El programa 'Ceuta Emociona', diseñado para atraer turistas mediante talones de descuento y otros incentivos, protagonizó el debate en la última sesión de la Asamblea. Sebastián Guerrero Martín, portavoz del PSOE, cuestionó la transparencia en la gestión de los fondos destinados a estas iniciativas, valorados en cientos de miles de euros, y pidió una evaluación independiente para medir su impacto real.
Guerrero subrayó la necesidad de contar con datos concretos y auditorías externas que avalen el uso adecuado de las subvenciones. Además, planteó si una inversión en infraestructuras turísticas permanentes no resultaría más beneficiosa a largo plazo para el sector.
Por su parte, el consejero de Turismo, Nicola Cecchi, defendió el programa con firmeza, destacando que “Ceuta Emociona” ha sido un motor clave para el turismo local. Desde su lanzamiento en julio de 2022, se han ejecutado cinco promociones, con una sexta en curso y un presupuesto de 400.000 euros. Según Cecchi, estas ayudas, que cubren hasta el 70 % de las empresas del sector turístico, incluyen bonificaciones de 25 euros para la primera noche de estancia, fomentando visitas más largas.

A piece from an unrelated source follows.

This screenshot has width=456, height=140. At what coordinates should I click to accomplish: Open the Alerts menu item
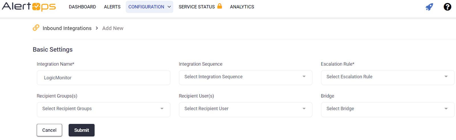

El consejero presentó datos que, según él, respaldan el éxito de la iniciativa: cada visitante gasta un promedio de 202,80 euros en la ciudad, lo que ha generado un aumento en el número de turistas, especialmente en el ámbito deportivo. Además, destacó que el programa ya se ha ejecutado casi en su totalidad.
Cecchi también ironizó sobre sentirse "más tranquilo" gracias al recién aprobado Plan Director de Turismo. Respondió a las críticas afirmando que no invertir en bonificaciones al transporte, como los descuentos en barcos, sería equivalente a “levantar un muro” contra el desarrollo turístico.
En su intervención, Cecchi comparó la situación de Ceuta con ciudades como Málaga, que dispone de un aeropuerto internacional y una sólida infraestructura hotelera, argumentando que Ceuta aún está lejos de alcanzar ese nivel.
El debate evidenció la tensión entre el uso de incentivos temporales y la necesidad de infraestructuras duraderas para fortalecer el turismo. Así, se planteó el reto de diseñar un modelo sostenible que optimice los recursos y maximice los resultados a largo plazo.